**Data for analysis**

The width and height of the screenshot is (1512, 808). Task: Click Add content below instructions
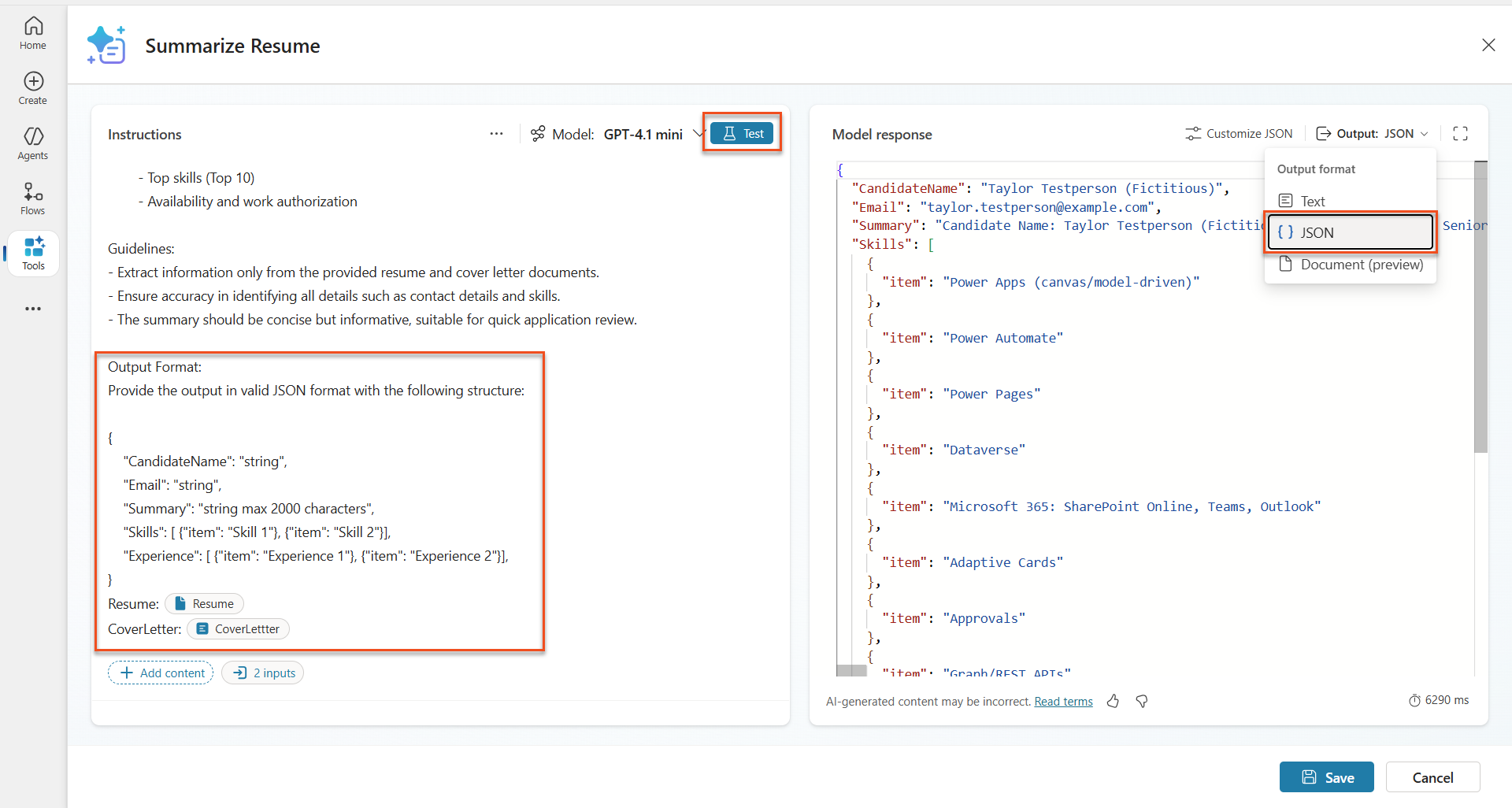tap(160, 672)
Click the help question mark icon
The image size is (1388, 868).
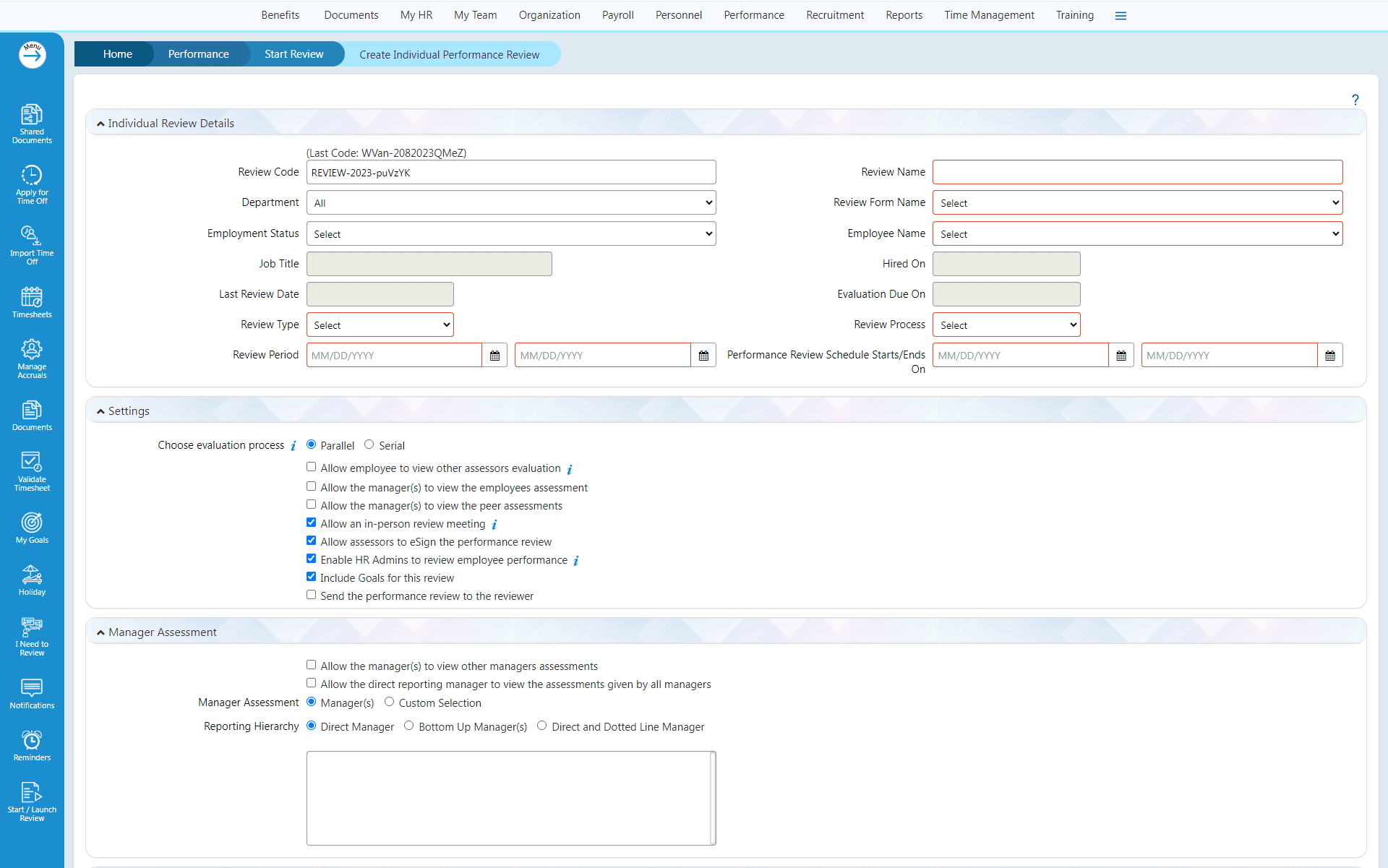tap(1355, 100)
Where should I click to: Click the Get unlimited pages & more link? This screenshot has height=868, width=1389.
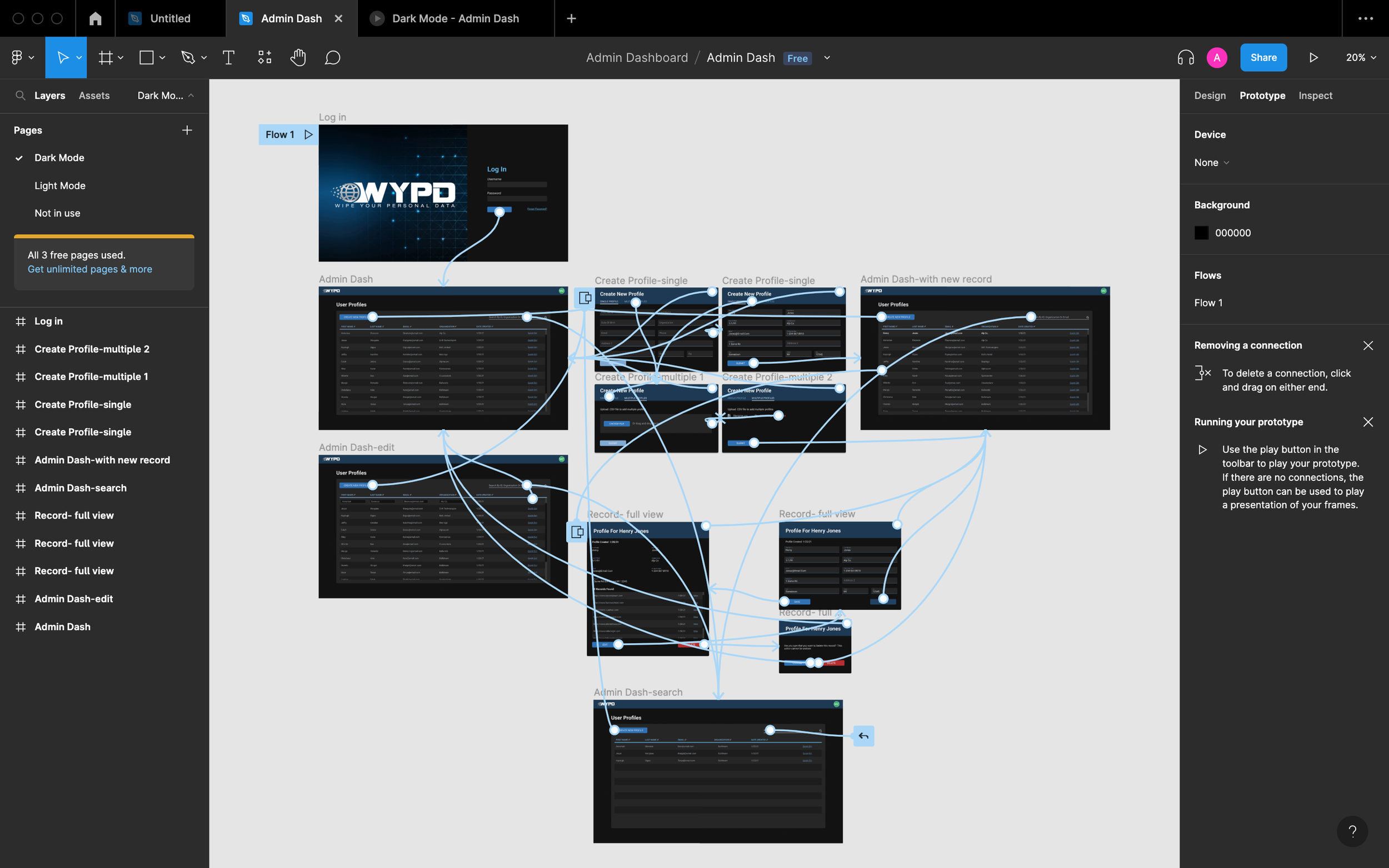89,269
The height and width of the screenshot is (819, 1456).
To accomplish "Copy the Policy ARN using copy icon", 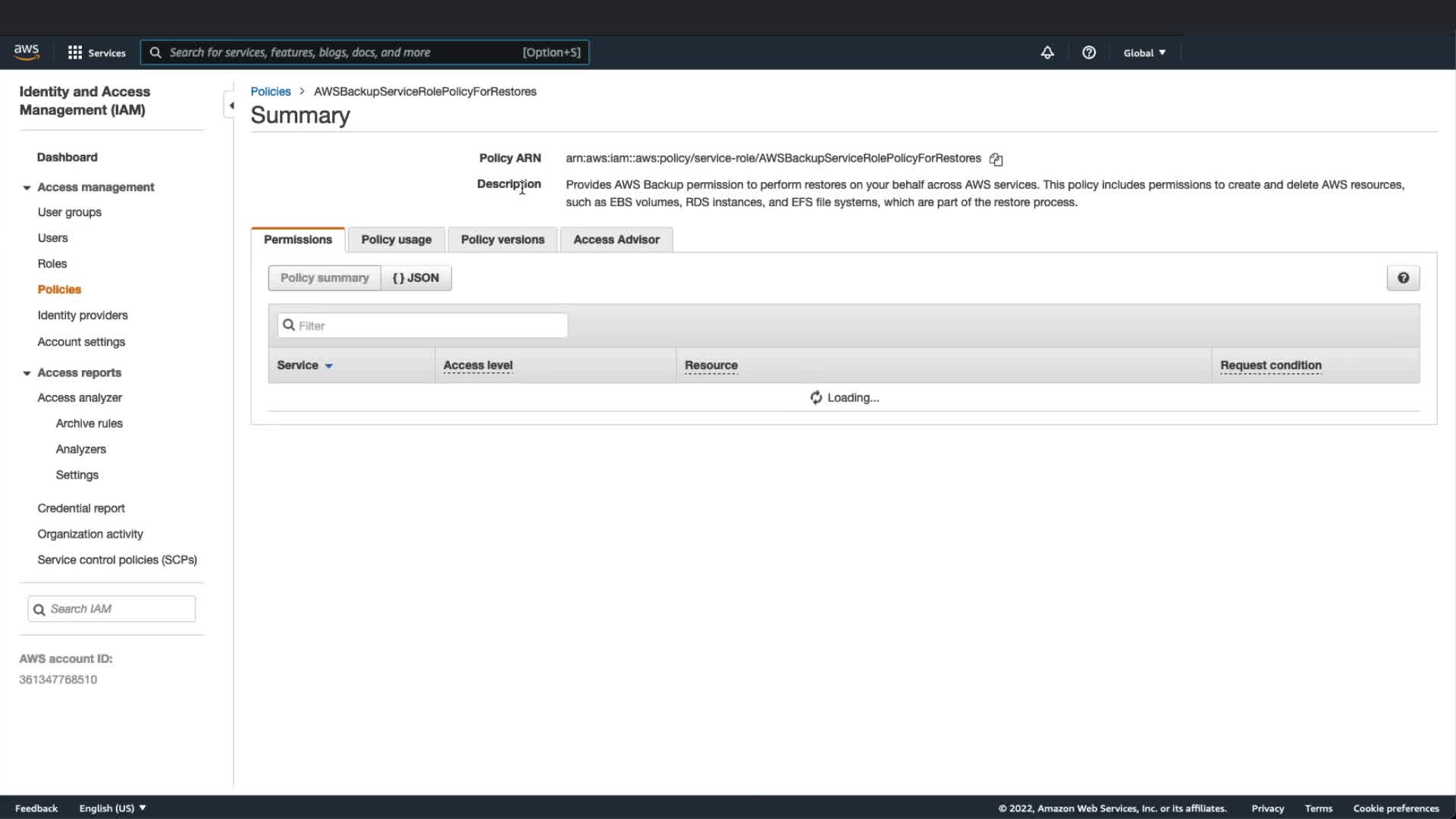I will [996, 159].
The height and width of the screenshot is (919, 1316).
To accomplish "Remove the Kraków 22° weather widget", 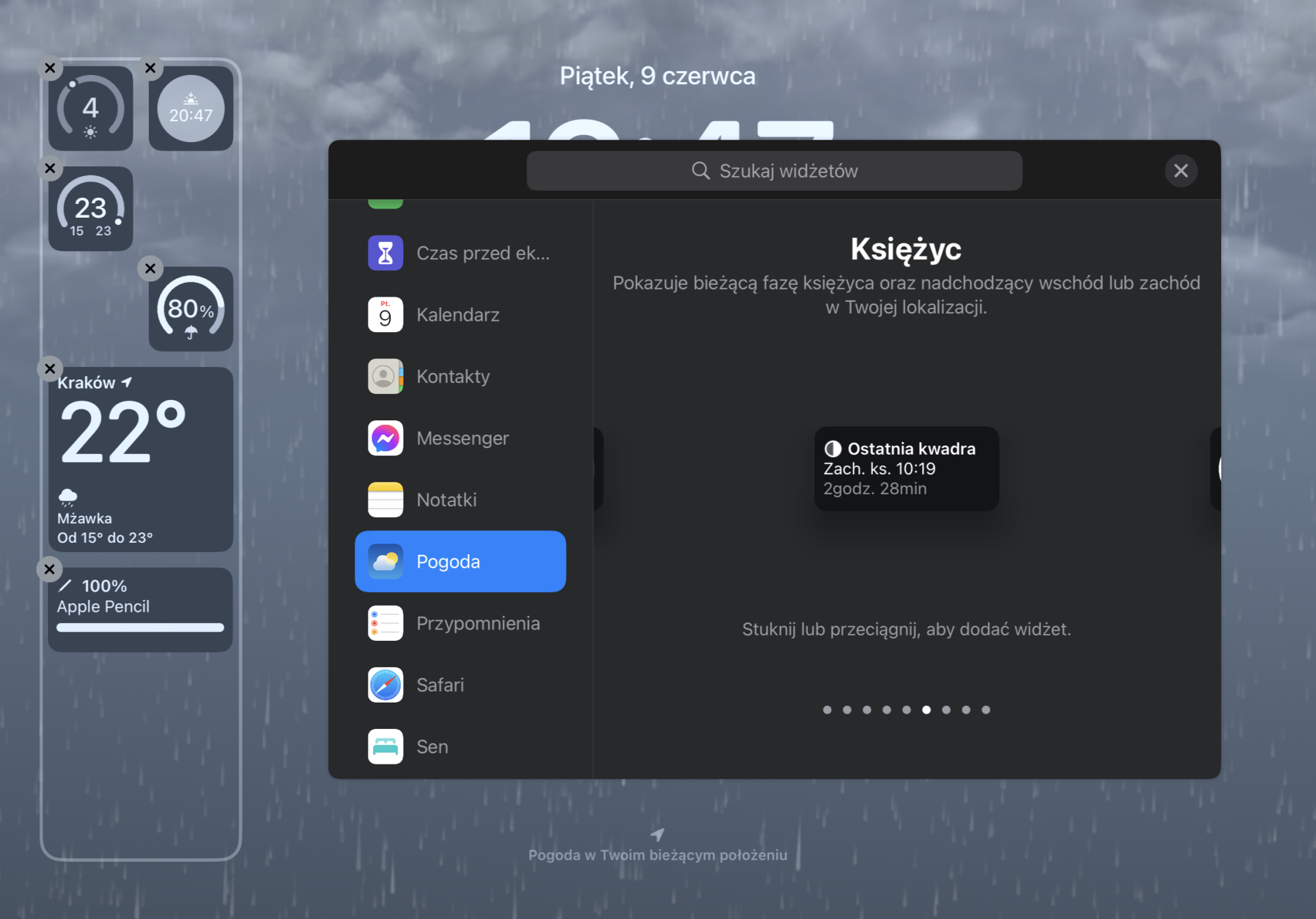I will [50, 368].
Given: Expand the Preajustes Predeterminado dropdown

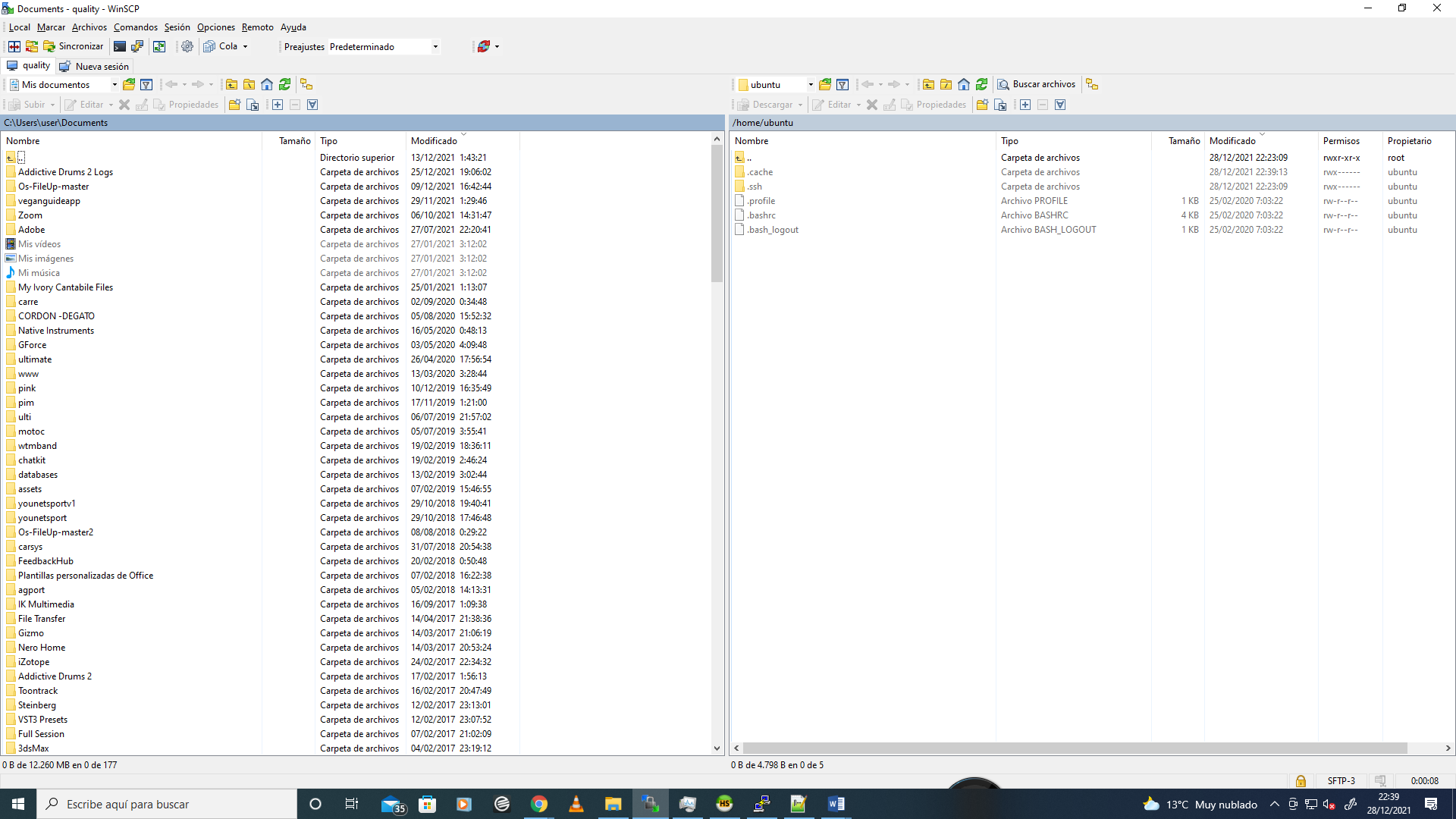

**Activity**
Begin at the first line of the records and please reproduce every line exactly through the one containing "The height and width of the screenshot is (819, 1456).", leaving all pictures out.

**Exercise answer**
The width and height of the screenshot is (1512, 808). Task: Click Add content below instructions
tap(160, 672)
Click the help question mark icon
The image size is (1388, 868).
tap(1355, 100)
Where should I click to: Click the Get unlimited pages & more link? This screenshot has height=868, width=1389.
89,269
The height and width of the screenshot is (819, 1456).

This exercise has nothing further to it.